Data Handling

This section will briefly cover compressing/decompressing files/directories, transferring files, and logging in.

Objectives

Questions

  • How do I compress and decompress files and directories under Linux?
  • How do I create an archive (tarball)?
  • How do I transfer and sync files?
  • How do I connect with SSH?

Learning objectives

  • Learn about compressing and decompressing files and directories with gzip
  • Learn about archiving (creating a tarball) with tar
  • Learn about transferring and syncing files
  • Learn about connectin gwith SSH

Compressing and decompressing

Compressing files are done with utilities like gzip, bzip2, or zip.

Compressing a file with gzip

gzip FILE

This results in FILE.gz

Decompressing a file with gzip

gunzip FILE.gz

You now again have FILE

Archiving

Archiving is generally done with tar.

A tarball is a commonly used name to refer to an archive file in the tar (Tape Archive) format.

A tarball can be compressed with something like gzip or bzip2.

tar [-options] <name of the tar archive> [files or directories which to add into archive]

Basic options:

    -c, --create  create a new archive;
    -a, --auto-compress  additionally compress the archive with a compressor which will be automatically determined by the file name extension of the archive. If the archive's name ends with *.tar.gz then use gzip, if *.tar.xz then use xz, *.tar.zst for Zstandard etc.;
    -r, --append — append files to the end of an archive;
    -x, --extract, --get — extract files from an archive;
    -f, --file — specify the archive's name;
    -t, --list  show a list of files and folders in the archive;
    -v, --verbose  show a list of processed files.

Hint

Code-along! You can either download the tarball temp.tar.gz to play with (right-click and save): temp.tar.gz or use the exercises.tar.gz tarball.

Here follows some examples:

Generate a tarball

tar -cvf DIRECTORY.tar DIRECTORY

Extracting the files from a tarball

tar -xvf DIRECTORY.tar

Generate a tarball and compress it with gzip

tar -zcvf DIRECTORY.tar.gz DIRECTORY

Uncompressing and extracting files from a tarball

tar -zxvf DIRECTORY.tar.gz

More information can be found in HPC2N’s documentation’s Archiving and compressing section.

File transfer and syncing

There are several possible ways to transfer files and data to and from Linux systems: scp, sftp, rsync…

Warning

FTP is generally not permitted due to security problems!

SCP

SCP (Secure CoPy) is a simple way of transferring files between two machines that use the SSH (Secure SHell) protocol.

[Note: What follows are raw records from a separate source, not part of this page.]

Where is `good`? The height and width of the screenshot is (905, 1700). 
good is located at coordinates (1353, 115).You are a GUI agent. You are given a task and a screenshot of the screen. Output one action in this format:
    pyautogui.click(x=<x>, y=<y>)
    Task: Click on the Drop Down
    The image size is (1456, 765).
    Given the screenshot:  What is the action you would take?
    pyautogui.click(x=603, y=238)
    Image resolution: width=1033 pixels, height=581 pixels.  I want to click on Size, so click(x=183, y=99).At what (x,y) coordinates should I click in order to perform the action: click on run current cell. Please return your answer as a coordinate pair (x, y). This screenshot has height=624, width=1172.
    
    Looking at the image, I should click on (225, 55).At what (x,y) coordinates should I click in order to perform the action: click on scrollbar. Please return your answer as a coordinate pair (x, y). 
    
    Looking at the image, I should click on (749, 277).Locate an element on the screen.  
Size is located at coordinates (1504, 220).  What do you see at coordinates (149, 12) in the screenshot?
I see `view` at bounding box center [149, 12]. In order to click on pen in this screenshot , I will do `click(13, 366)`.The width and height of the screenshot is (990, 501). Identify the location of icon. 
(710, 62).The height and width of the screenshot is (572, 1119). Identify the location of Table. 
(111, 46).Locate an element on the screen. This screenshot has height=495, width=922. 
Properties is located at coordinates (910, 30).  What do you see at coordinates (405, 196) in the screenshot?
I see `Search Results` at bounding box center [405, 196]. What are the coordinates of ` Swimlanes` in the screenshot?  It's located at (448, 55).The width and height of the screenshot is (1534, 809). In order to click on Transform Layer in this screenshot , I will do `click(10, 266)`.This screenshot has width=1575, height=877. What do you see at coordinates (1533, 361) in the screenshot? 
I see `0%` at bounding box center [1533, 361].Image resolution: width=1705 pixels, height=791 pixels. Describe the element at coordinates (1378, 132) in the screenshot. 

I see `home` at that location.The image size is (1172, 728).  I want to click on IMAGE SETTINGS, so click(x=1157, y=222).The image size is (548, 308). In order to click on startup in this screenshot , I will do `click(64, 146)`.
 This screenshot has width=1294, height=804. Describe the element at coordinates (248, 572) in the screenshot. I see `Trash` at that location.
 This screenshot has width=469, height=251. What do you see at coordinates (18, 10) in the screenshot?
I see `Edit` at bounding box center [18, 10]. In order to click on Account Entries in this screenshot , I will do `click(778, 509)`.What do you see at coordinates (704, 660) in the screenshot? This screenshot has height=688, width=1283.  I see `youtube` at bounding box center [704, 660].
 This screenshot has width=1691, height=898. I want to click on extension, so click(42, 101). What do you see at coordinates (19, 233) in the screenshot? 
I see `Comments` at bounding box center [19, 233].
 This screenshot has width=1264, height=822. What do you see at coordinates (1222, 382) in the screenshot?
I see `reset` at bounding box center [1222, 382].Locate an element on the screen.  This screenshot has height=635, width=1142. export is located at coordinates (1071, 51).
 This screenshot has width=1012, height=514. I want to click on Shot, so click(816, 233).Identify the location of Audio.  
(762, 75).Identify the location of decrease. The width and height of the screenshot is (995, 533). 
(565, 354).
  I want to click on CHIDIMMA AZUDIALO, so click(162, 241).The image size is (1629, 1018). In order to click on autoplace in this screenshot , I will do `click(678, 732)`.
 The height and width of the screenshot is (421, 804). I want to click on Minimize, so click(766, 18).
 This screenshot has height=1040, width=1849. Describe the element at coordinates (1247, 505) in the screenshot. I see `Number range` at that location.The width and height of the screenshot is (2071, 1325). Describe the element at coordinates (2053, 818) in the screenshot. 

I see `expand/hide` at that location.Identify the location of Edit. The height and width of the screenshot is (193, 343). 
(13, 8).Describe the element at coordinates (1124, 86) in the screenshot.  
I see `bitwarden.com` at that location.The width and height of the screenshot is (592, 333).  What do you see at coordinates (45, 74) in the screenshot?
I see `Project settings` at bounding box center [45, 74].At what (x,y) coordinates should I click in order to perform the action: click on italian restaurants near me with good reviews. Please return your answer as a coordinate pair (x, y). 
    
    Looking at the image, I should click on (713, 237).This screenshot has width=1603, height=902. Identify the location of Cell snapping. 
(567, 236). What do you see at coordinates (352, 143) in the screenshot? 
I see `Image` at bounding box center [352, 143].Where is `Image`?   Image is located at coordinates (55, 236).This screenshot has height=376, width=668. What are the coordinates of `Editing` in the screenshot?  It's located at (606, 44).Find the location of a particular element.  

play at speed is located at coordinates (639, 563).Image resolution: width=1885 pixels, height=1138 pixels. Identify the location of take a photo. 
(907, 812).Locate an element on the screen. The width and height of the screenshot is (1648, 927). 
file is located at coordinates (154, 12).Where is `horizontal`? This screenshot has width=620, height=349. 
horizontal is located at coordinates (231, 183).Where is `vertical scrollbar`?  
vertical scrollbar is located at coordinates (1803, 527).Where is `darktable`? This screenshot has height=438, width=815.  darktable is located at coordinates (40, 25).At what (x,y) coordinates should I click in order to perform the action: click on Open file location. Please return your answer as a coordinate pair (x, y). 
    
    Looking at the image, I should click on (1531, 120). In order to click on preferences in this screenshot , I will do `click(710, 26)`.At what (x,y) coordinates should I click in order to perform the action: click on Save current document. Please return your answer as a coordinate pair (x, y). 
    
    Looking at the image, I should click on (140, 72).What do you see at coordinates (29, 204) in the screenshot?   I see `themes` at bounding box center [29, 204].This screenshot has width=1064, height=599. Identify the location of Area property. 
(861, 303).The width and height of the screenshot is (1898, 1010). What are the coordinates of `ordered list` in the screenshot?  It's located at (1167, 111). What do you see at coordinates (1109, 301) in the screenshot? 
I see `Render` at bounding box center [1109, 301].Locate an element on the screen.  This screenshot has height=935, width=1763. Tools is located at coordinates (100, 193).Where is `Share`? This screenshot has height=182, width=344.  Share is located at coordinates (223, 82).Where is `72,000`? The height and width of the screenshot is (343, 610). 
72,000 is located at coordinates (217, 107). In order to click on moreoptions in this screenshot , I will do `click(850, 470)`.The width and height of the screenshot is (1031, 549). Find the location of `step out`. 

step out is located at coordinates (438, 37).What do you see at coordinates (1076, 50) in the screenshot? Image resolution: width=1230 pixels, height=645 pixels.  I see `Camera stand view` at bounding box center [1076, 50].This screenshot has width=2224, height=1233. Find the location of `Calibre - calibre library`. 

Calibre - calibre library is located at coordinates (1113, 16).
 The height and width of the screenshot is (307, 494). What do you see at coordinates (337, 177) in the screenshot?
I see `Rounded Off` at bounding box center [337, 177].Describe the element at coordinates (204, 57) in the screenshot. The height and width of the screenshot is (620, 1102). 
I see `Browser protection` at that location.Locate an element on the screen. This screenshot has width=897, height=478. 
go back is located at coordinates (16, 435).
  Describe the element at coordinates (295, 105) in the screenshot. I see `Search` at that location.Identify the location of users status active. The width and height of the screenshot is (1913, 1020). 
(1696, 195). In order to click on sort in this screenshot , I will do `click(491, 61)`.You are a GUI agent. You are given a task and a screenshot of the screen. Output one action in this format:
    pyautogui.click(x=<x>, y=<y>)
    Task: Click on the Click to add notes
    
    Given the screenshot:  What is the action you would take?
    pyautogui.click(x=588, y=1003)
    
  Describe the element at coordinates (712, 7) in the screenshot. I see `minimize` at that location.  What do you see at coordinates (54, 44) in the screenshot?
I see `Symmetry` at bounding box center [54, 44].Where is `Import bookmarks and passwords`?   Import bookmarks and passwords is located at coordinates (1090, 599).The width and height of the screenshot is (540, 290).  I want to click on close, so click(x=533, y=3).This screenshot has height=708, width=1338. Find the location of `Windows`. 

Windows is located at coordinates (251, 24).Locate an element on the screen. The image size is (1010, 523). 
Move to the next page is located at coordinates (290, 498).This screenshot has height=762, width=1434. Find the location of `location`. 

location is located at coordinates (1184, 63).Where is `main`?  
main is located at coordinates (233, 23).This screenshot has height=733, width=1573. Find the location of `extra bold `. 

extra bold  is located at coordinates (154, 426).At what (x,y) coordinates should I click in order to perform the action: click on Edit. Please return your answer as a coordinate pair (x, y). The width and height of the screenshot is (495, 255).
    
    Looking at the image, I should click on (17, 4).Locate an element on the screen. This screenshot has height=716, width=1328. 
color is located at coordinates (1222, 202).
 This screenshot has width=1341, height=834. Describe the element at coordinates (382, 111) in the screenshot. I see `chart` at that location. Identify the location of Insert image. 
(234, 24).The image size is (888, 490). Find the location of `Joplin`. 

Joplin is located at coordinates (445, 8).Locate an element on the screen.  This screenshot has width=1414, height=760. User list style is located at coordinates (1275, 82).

From local system to a remote system

$ scp sourcefilename user@hostname:somedir/destfilename

From a remote system to a local system

$ scp user@hostname:somedir/sourcefilename destfilename

SFTP

SFTP (SSH File Transfer Protocol or sometimes called Secure File Transfer Protocol) is a network protocol that provides file transfer over a reliable data stream.

From a local system to a remote system

This example was made with the remote system “Kebnekaise” belonging to HPC2N.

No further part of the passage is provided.